**** Supplied entries ****
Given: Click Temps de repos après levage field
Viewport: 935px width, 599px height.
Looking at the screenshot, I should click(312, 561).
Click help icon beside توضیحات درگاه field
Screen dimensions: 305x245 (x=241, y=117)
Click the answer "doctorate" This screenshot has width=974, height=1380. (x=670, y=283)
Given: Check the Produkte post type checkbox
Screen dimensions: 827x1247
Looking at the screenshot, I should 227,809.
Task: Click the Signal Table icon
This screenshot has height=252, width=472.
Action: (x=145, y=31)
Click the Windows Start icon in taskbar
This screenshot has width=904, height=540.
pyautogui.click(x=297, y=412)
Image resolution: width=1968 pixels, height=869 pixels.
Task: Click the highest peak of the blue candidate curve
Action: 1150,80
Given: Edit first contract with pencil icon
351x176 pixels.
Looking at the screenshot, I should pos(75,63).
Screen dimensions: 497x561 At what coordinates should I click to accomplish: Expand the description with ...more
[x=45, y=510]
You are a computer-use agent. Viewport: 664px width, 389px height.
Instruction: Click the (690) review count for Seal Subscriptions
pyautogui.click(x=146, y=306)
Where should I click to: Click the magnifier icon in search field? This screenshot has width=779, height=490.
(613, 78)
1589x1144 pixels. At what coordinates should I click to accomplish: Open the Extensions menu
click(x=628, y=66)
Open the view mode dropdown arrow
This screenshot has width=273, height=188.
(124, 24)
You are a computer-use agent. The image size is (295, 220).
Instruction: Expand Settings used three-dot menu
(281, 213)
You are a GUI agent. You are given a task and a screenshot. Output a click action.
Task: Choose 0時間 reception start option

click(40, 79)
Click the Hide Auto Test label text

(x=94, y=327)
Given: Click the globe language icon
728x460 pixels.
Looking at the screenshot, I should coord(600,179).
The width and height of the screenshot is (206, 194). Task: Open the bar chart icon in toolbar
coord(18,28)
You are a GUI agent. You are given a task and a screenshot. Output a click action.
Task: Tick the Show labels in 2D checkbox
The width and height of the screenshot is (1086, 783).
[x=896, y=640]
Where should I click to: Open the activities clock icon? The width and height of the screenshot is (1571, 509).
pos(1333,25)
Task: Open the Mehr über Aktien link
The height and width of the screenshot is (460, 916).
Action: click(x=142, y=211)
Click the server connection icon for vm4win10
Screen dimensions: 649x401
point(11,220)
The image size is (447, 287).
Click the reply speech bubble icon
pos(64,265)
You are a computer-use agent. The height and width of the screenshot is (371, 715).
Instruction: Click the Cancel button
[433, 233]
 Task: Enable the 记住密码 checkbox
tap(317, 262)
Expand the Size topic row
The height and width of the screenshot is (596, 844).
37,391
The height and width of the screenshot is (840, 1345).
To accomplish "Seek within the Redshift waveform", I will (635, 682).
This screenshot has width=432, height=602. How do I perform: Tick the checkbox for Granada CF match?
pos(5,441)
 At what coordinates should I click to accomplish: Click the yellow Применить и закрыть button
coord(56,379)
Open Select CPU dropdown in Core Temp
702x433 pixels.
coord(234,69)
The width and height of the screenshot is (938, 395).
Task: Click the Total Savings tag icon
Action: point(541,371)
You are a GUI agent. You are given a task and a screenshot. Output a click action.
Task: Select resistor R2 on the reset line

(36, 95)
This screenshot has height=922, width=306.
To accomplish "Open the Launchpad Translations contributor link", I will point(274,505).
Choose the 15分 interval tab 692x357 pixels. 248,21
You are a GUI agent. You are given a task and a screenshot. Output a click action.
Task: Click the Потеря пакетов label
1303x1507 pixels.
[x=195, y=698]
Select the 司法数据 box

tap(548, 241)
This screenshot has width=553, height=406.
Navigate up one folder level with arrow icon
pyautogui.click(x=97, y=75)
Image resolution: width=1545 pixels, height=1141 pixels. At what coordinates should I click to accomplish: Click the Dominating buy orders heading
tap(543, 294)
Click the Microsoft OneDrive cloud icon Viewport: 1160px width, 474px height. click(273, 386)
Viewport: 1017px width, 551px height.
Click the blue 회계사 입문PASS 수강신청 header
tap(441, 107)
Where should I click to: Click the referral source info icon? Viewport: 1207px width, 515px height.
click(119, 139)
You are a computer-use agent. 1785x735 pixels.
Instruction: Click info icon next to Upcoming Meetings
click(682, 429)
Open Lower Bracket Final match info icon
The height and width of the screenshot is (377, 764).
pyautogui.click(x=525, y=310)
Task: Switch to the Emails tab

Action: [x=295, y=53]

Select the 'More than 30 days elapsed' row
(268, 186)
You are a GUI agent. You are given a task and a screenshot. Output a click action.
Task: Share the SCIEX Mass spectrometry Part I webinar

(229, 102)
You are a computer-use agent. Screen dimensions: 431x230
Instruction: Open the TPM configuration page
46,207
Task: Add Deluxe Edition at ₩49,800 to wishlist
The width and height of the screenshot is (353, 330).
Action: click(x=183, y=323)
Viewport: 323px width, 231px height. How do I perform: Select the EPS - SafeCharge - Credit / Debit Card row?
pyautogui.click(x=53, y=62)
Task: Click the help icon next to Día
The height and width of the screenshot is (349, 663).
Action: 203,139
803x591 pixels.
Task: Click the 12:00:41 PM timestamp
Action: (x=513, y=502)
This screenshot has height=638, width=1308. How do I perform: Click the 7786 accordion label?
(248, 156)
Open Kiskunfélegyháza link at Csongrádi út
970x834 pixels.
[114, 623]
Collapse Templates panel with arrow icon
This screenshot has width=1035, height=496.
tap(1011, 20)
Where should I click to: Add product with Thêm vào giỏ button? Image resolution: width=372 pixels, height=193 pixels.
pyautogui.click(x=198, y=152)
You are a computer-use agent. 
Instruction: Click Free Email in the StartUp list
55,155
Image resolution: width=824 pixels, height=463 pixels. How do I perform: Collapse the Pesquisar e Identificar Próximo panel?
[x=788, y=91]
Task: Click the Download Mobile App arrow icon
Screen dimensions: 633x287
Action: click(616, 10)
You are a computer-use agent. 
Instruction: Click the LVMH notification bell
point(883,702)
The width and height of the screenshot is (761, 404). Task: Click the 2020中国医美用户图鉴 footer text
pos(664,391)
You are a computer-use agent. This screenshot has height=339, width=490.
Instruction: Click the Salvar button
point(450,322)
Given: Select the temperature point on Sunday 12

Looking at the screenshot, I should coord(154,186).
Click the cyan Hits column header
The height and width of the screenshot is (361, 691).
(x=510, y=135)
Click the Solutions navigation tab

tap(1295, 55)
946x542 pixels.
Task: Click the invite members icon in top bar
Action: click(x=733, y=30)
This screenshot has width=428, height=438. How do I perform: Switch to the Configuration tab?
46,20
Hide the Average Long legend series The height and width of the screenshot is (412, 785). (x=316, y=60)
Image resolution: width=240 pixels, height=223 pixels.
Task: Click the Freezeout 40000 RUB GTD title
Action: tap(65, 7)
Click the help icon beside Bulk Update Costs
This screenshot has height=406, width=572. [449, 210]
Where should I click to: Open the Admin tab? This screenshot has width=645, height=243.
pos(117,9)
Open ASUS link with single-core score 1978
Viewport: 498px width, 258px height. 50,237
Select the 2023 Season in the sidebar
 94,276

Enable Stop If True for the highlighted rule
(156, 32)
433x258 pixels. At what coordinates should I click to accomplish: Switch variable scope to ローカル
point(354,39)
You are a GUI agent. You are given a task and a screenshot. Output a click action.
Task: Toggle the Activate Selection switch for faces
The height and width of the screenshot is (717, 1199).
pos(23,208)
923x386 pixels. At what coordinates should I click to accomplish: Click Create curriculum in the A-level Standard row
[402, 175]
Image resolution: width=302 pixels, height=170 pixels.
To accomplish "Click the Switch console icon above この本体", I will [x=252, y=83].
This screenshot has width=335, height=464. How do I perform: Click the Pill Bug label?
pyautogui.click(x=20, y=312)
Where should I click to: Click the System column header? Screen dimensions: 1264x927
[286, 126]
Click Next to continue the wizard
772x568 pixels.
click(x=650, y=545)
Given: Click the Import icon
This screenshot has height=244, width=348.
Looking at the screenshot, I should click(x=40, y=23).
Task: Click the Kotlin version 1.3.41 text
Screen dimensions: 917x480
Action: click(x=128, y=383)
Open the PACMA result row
****
**Assignment**
Check the records above and copy each line that has the string "will".

**Result of this exercise**
To accomplish "Seek within the Redshift waveform", I will (635, 682).
To accomplish "Open the Launchpad Translations contributor link", I will point(274,505).
To accomplish "Click the Switch console icon above この本体", I will [x=252, y=83].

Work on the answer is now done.